The output is structured JSON. A web_research response looks like this:

{
  "query": "Next.js App Router data fetching",
  "sub_queries": [
    "Next.js App Router fetch patterns",
    "server components data loading"
  ],
  "answer": "...",
  "sources": [
    {
      "url": "https://nextjs.org/docs/...",
      "title": "Data Fetching",
      "summary": "..."
    }
  ],
  "stats": {
    "searched_results": 10,
    "fetched_pages": 3,
    "cache_hits": 1
  }
}

Figure 1. Workflow diagram. Query → TinyFish Search → Fetch Pages → Clean HTML to Markdown → Retrieval Mode → Structured JSON to Agent.

Where TinyFish fit

TinyFish is the search and HTTP access layer.

web-research is the content-processing layer that runs after the HTTP response arrives.

They sit in sequence:

TinyFish handles search.
web-research cleans and processes the returned content.
The agent receives only the focused context it needs, along with source references and stats.

TinyFish gets the web results back.

web-research decides what from those results should actually enter the model context.

The problem I focused on lives in that second step.

What worked

1. Separating retrieval from summarization

Not every research task needs an LLM summary. That was the clearest lesson early on.

I added three retrieval modes, set with --mode:

lossless returns full cleaned markdown with no LLM call. Use it when the agent needs the complete source text for comparison, code extraction, or downstream processing.

wr research --mode=lossless "Stripe webhook payload structure"

chunks splits content into paragraphs or sections, scores each against the query using TF-IDF cosine similarity, and returns the top five by default in reading order. Use it when the task needs relevant sections without paying for summarization.

wr research --mode=chunks --top-k=3 "Next.js App Router caching"

summarize runs LLM compression over the fetched content and returns a compact answer with cited sources. This is the default mode and is useful when the agent needs a concise answer it can act on immediately.

A summarization step adds latency and an LLM call that is sometimes unnecessary. When you skip it with chunks or lossless, you still get clean, processed content.

2. Query decomposition and parallel fetching

A single query often misses important angles.

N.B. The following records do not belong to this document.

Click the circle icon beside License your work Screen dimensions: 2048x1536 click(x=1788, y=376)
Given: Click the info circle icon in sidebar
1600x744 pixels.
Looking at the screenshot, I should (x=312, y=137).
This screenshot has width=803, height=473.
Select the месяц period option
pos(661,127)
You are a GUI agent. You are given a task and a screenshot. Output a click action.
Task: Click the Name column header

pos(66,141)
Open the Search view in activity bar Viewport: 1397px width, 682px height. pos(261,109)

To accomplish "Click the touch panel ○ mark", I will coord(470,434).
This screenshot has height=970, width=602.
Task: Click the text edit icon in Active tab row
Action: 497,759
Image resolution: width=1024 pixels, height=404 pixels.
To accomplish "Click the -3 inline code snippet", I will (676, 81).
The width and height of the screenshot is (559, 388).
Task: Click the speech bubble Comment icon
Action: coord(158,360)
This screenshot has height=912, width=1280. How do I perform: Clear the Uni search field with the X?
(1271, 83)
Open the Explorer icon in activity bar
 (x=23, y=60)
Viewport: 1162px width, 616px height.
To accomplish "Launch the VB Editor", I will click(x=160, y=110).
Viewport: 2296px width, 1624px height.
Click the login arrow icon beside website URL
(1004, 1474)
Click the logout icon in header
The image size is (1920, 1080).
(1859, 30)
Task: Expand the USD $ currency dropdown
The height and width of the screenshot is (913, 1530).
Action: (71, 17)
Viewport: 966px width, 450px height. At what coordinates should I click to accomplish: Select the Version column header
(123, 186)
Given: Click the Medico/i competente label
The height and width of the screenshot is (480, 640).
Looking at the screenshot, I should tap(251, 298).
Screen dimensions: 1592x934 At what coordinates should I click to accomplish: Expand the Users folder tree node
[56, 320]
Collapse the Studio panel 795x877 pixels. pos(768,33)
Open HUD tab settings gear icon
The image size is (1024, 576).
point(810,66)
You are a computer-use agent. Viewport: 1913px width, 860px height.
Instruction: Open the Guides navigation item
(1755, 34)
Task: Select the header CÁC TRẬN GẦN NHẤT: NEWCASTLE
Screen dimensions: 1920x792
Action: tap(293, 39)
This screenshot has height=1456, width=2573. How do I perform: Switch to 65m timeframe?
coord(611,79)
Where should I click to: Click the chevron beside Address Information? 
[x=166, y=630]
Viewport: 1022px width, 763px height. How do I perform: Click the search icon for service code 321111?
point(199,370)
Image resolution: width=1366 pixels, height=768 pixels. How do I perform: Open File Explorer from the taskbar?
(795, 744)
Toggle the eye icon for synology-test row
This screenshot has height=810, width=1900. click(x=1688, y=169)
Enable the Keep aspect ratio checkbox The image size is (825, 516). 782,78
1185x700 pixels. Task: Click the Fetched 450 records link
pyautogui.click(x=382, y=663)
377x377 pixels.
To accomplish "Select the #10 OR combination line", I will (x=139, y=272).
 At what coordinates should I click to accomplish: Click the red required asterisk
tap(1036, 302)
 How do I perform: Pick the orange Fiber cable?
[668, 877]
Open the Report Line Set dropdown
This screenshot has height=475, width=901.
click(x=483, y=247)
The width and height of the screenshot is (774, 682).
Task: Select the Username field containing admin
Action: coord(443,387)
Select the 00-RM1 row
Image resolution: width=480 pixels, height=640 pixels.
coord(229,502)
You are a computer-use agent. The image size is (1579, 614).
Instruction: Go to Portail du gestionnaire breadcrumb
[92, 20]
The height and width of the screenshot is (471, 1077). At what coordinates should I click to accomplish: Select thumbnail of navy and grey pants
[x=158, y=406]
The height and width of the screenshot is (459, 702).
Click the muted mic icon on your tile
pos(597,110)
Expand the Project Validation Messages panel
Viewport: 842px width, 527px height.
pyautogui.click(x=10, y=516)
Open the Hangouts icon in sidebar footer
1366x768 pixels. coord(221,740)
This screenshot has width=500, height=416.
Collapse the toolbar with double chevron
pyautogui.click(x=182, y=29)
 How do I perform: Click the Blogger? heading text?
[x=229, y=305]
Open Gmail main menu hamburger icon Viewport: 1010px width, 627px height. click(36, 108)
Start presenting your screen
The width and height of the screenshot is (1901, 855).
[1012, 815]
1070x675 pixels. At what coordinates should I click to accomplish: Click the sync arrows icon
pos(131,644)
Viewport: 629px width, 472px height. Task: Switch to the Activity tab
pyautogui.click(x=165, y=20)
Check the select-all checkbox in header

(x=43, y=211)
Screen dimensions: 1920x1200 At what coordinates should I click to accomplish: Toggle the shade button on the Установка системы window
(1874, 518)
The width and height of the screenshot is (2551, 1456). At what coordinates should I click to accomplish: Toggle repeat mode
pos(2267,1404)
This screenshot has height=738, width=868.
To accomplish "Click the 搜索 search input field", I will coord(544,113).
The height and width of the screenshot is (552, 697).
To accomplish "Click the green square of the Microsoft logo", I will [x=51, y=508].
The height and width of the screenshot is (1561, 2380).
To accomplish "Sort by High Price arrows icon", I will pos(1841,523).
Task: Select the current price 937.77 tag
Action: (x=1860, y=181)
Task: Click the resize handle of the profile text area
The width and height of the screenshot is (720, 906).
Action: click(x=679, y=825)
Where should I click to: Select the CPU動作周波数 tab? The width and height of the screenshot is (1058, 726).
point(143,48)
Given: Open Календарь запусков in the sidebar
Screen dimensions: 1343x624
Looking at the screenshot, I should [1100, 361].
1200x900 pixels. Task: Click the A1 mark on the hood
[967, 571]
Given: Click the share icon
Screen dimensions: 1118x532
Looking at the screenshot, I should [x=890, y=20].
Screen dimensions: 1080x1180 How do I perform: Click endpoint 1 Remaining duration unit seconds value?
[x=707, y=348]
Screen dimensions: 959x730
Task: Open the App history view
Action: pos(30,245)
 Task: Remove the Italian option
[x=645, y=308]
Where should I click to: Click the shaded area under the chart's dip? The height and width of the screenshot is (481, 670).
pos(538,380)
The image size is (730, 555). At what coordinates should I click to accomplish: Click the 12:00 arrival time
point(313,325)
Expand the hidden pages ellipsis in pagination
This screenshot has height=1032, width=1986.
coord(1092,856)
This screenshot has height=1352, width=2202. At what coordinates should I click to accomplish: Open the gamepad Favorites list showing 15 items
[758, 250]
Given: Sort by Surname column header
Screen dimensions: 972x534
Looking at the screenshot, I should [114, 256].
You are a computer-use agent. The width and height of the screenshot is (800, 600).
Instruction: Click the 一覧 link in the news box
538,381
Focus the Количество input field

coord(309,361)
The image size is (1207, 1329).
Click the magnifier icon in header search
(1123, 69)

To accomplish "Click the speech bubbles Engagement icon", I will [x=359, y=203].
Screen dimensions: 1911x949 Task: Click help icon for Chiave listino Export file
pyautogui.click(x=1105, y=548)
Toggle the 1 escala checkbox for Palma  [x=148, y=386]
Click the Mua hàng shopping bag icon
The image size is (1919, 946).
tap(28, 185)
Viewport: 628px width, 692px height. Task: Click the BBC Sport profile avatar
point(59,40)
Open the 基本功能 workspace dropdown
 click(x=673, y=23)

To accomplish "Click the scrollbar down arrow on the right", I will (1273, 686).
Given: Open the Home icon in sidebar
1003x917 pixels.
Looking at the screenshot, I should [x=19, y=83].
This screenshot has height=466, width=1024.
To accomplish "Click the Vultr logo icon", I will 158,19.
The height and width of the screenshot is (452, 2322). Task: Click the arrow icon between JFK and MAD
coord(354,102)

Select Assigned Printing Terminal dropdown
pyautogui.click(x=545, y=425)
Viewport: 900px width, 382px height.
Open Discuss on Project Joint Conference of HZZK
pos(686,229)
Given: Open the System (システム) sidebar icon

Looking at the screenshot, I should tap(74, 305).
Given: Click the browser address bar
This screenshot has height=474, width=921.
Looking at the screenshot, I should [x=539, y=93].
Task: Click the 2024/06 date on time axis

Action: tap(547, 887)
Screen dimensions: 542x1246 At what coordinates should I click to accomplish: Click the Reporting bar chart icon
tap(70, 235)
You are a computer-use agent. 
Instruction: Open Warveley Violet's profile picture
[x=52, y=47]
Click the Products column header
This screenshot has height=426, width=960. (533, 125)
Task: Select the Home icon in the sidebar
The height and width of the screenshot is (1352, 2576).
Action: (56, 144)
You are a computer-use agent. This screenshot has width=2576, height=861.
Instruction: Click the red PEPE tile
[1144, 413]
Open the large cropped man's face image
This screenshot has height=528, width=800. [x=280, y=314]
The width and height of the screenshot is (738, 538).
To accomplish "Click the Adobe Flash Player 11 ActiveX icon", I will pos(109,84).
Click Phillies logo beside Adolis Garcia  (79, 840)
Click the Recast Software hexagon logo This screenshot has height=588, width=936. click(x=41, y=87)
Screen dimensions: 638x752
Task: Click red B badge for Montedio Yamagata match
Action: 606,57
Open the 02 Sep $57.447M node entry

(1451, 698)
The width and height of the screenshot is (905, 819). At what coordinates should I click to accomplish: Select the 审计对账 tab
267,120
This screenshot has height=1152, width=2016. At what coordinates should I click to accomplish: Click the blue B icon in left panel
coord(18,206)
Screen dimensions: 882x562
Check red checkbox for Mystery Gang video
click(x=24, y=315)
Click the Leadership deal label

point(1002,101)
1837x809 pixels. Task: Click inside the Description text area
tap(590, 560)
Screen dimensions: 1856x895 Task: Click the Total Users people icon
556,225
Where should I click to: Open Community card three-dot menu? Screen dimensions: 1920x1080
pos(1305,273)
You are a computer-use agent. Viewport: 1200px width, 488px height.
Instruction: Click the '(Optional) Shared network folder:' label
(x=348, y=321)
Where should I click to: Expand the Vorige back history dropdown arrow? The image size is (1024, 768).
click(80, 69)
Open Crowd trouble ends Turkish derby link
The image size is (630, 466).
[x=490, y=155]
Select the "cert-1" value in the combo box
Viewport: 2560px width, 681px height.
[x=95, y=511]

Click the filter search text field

wr research sends the original query to a configured LLM, currently Groq or GitHub Copilot, with a prompt that asks for two to three distinct sub-queries covering different angles. The result is capped at three.

Then it:

searches all sub-queries in parallel
deduplicates URLs across results
fetches the top unique pages concurrently
processes each page by the selected retrieval mode

Running searches and fetches concurrently keeps the additional sub-queries from linearly adding latency.

Deduplication also matters because the same URL frequently appears across multiple sub-queries. Fetching it twice is pure waste.

3. Jina fallback for sparse JavaScript-rendered pages

TinyFish handles the primary search and fetch path.

When a page body comes back under 500 characters — too sparse to be useful — web-research retries the URL through Jina as a secondary fallback before processing the content.

Some pages return sparse HTML when fetched directly. This often happens with JavaScript-rendered SPAs, including React or Vue documentation sites that build their content client-side.

A 200 status does not mean useful content arrived.

When web-research fetches a page and the cleaned body text is under 500 characters, it retries the URL through r.jina.ai, which renders the page server-side and returns clean markdown. If Jina returns more content than the direct fetch did, Jina wins.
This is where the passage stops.